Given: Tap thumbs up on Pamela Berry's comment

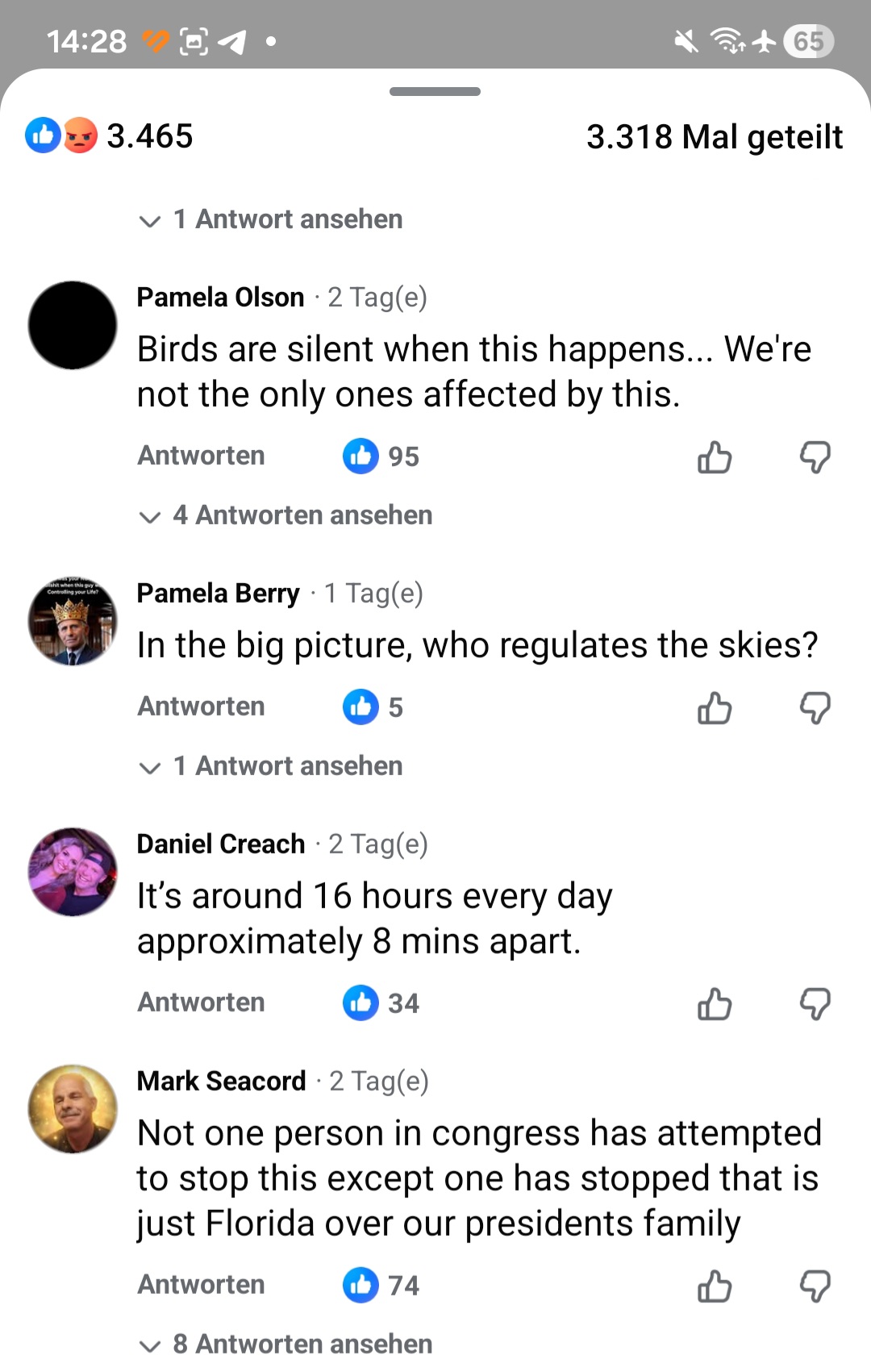Looking at the screenshot, I should point(714,708).
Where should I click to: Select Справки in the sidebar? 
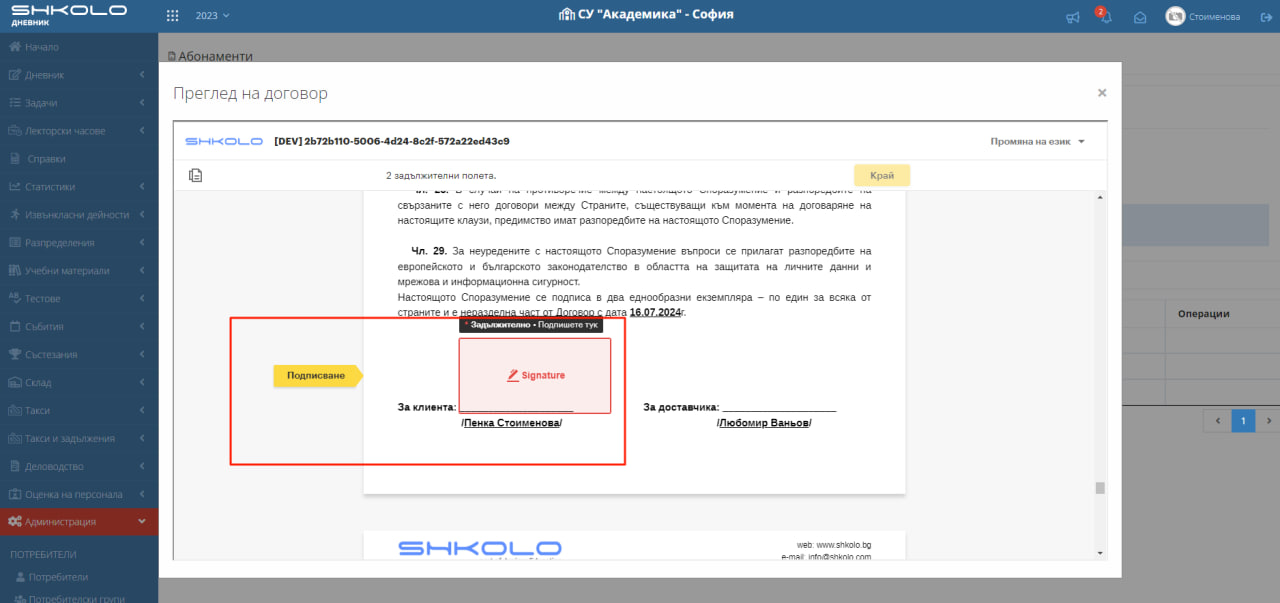46,159
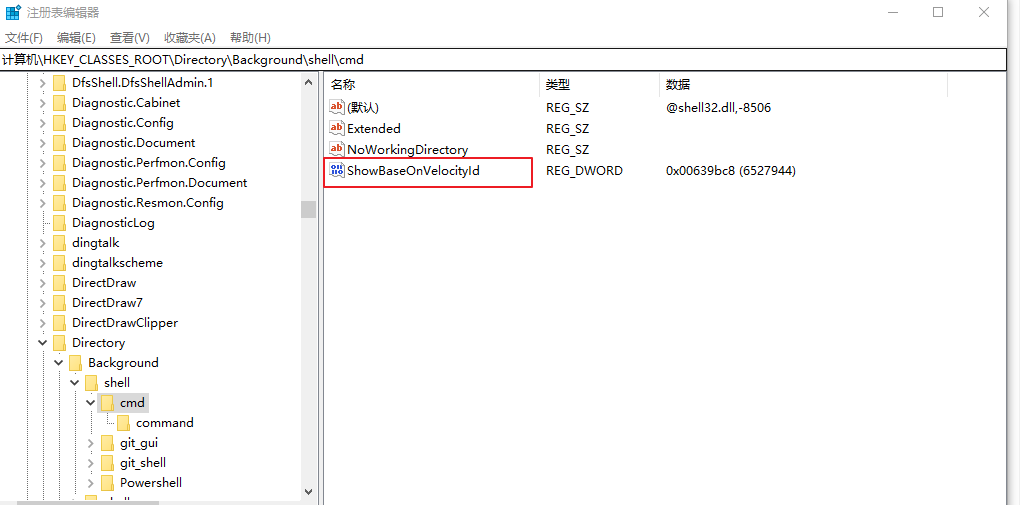Click the icon next to NoWorkingDirectory value
1020x505 pixels.
click(x=337, y=149)
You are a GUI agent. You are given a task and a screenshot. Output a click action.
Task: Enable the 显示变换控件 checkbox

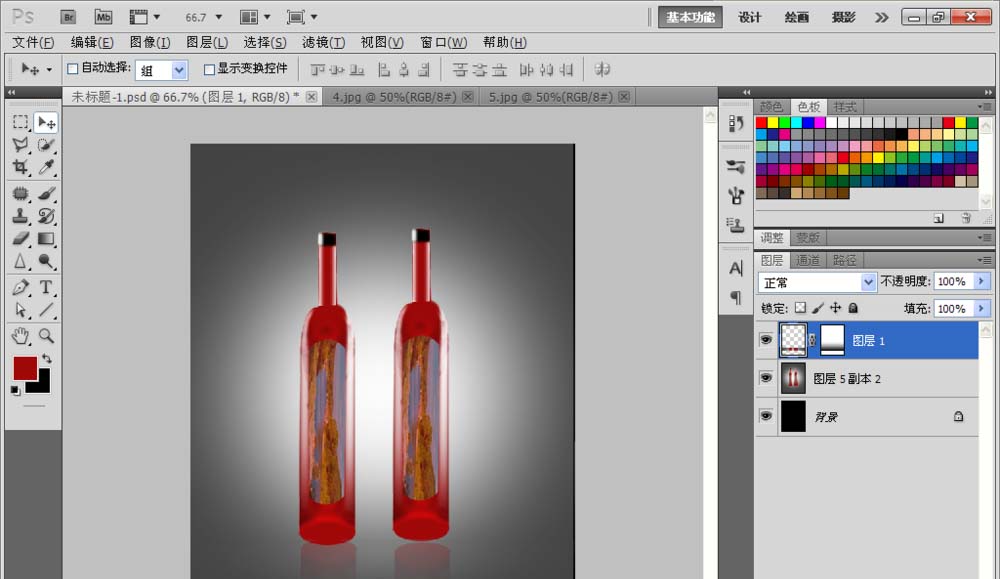click(x=209, y=69)
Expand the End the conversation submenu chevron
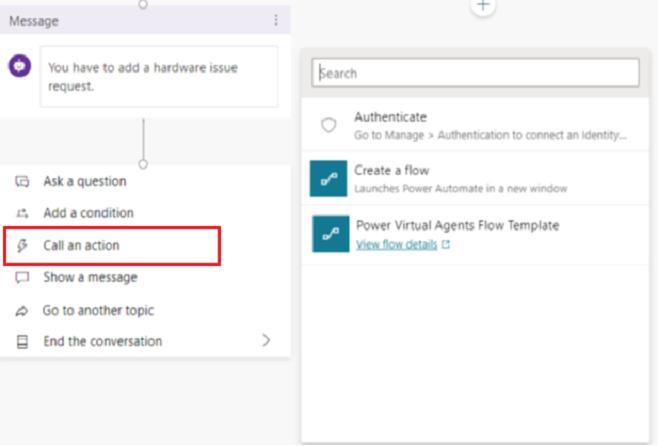Screen dimensions: 658x446 pos(266,340)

════

-- Description of the task --
Write out every entry above exactly as it stands, minus the pictures.

-- Finished exercise --
Given: Tap thumbs up on Pamela Berry's comment

Looking at the screenshot, I should point(714,708).
Where should I click to: Select Справки in the sidebar? 
46,159
Click the icon next to NoWorkingDirectory value
1020x505 pixels.
click(x=337, y=149)
You are a GUI agent. You are given a task and a screenshot. Output a click action.
Task: Enable the 显示变换控件 checkbox

click(x=209, y=69)
Expand the End the conversation submenu chevron
Screen dimensions: 658x446 pos(266,340)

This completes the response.